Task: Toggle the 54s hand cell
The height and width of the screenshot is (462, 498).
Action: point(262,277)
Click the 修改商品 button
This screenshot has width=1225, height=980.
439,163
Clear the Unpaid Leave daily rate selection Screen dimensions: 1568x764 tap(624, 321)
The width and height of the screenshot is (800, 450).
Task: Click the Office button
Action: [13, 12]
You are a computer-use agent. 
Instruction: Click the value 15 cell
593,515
● ● ● ● ● ● ●
GOAL OF THE EXERCISE. Give the entries again exactly, every one.

RESPONSE BELOW.
Task: Toggle the 54s hand cell
The height and width of the screenshot is (462, 498).
Action: point(262,277)
Click the 修改商品 button
This screenshot has width=1225, height=980.
439,163
Clear the Unpaid Leave daily rate selection Screen dimensions: 1568x764 tap(624, 321)
The width and height of the screenshot is (800, 450).
Task: Click the Office button
Action: [13, 12]
You are a computer-use agent. 
Instruction: Click the value 15 cell
593,515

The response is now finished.